Cronaca
Napoli, caos al San Giovanni Bosco: avvocato arrestato per legami con i Contini
«È incredibile come un ospedale pubblico possa diventare il centro di una rete criminale». Queste le parole di un cittadino inorridito dopo gli arresti avvenuti all’Ospedale San Giovanni Bosco di Napoli. La Direzione distrettuale antimafia ha svelato un’inquietante trama di corruzione e complicità che coinvolge non solo un avvocato, ma addirittura pubblici ufficiali.
Al culmine di un’inchiesta che ha catturato l’attenzione della città, l’avvocato Salvatore D’Antonio, 51 anni, è stato arrestato con l’accusa di concorso esterno in associazione mafiosa. Ritenuto il gestore degli interessi economici del clan Contini, uno dei nomi storici della camorra, D’Antonio ha orchestrato un sistema di favori e intimidazioni per garantire il controllo sull’ospedale.

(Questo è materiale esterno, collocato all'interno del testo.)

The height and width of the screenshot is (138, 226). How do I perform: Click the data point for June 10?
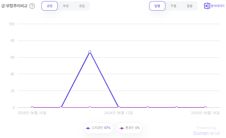point(32,107)
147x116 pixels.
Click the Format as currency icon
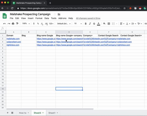pyautogui.click(x=34, y=23)
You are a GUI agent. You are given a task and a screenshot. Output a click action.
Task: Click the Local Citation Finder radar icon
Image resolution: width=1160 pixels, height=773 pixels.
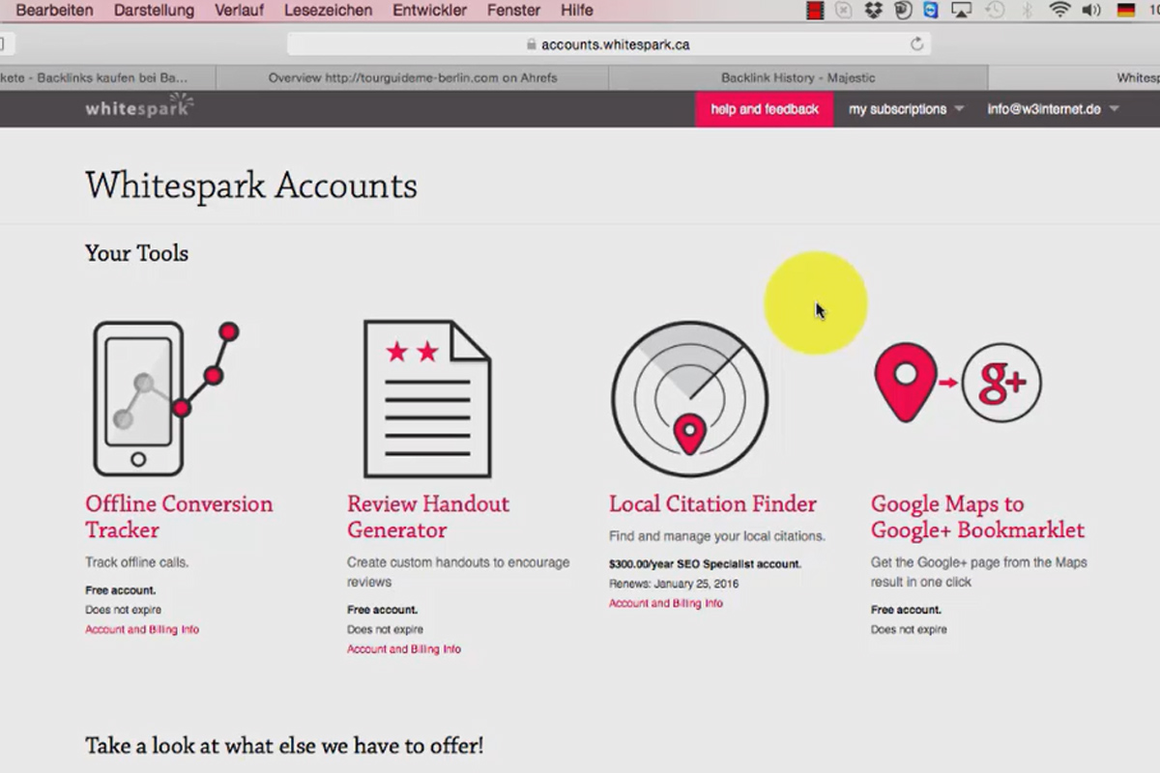tap(689, 399)
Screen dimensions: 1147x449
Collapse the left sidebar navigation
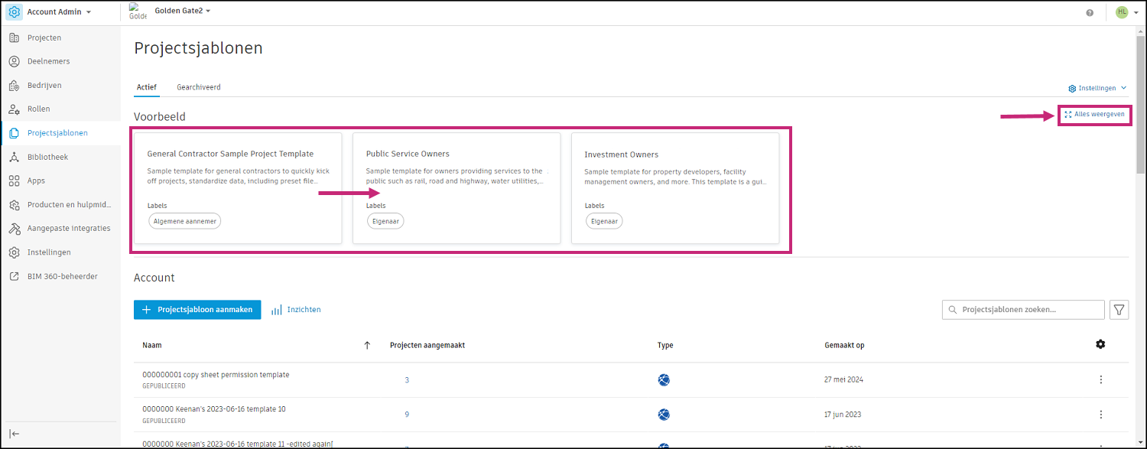coord(15,433)
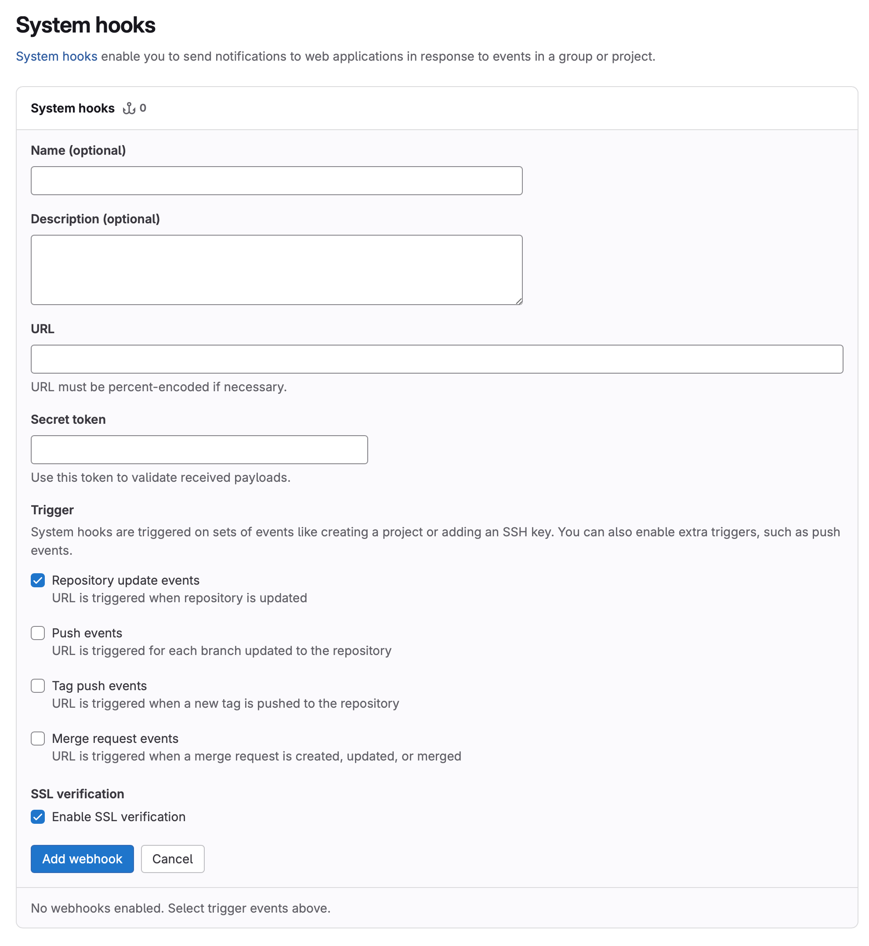Click the "Name (optional)" field label

click(78, 151)
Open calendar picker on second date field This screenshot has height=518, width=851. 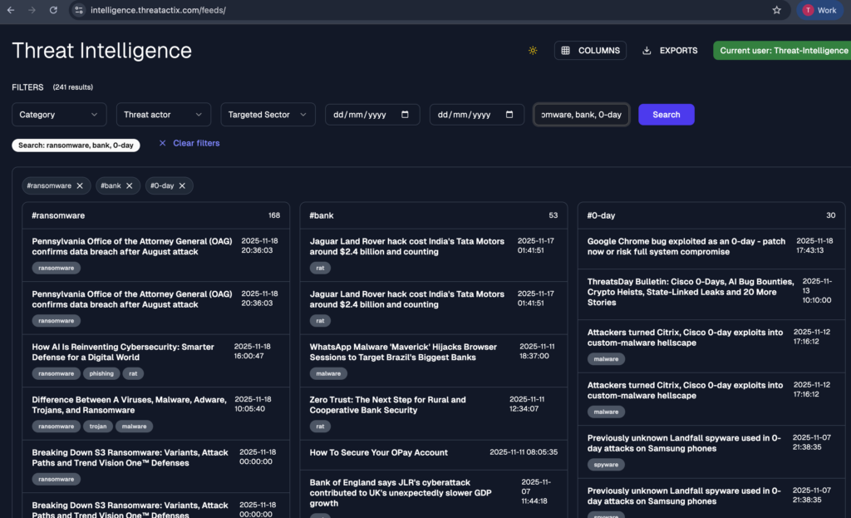509,115
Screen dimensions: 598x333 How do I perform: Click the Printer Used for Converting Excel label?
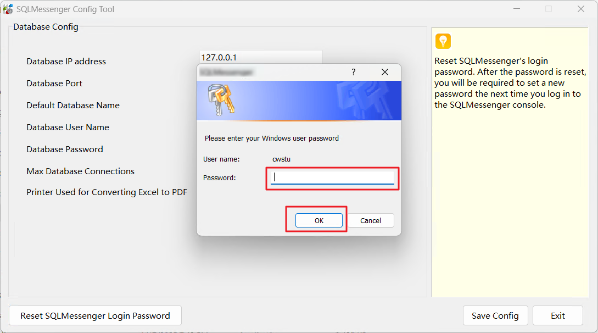[x=107, y=192]
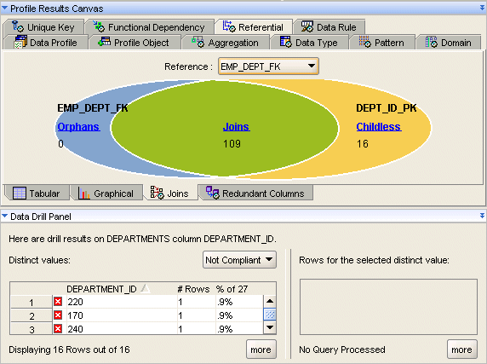Click the Functional Dependency tab icon
This screenshot has height=364, width=487.
(x=99, y=26)
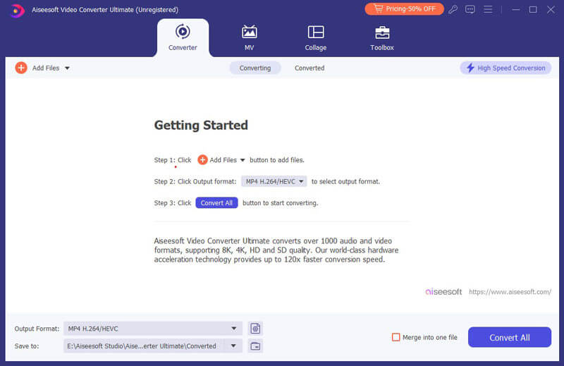564x366 pixels.
Task: Toggle High Speed Conversion
Action: tap(505, 68)

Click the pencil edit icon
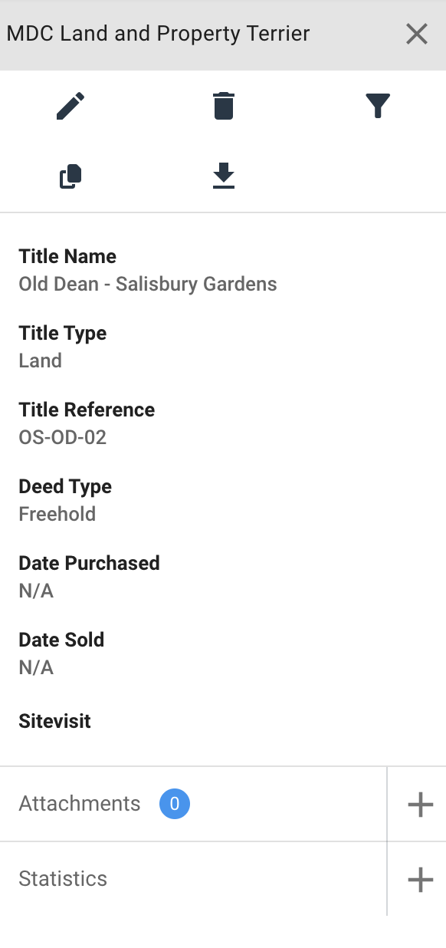pos(71,106)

Gli investigatori non si sono fermati qui. Quattro arresti e 76 indagati, tra cui sei pubblici ufficiali. «Alcuni di loro hanno rappresentato un canale privilegiato per l’acquisizione di informazioni riservate», denuncia un ufficiale della DDA. Medici, ispettori, e persino un funzionario dell’Inps, tutti coinvolti in uno schema di corruzione che ha trasformato il San Giovanni Bosco in una vera e propria roccaforte criminale.
Il clima di minaccia è palpabile. Le indagini portano alla luce un controllo capillare del clan sulle attività economiche interne all’ospedale. Si parla di estorsioni ai dirigenti sanitari, intestazioni fittizie e la gestione di bar e ristoranti all’interno dell’ospedale senza alcuna autorizzazione. «Un sistema che ha garantito entrate costanti al sodalizio criminale», conferma un inquirente.
Emergono anche episodi inquietanti legati ai ricoveri ospedalieri, con certificati falsi che favorivano scarcerazioni illegittime. È un mondo degradato, dove le ambulanze venivano utilizzate anche per il trasporto di salme in modo abusivo. In tutto questo, il direttore dell’ASL Napoli 1 Centro, Ciro Verdoliva, ha coraggiosamente denunciato le minacce ricevute mentre tentava di ripristinare la legalità all’interno del nosocomio.
Mentre Napoli si interroga su come sia stato possibile tutto ciò, il caso suscita indignazione e paura. Quale sarà il futuro dell’ospedale, già stremato da una cattiva gestione e dalle infiltrazioni criminali? E che dire della fiducia dei cittadini nel sistema sanitario? La lotta contro la camorra continua, ma con quali conseguenze?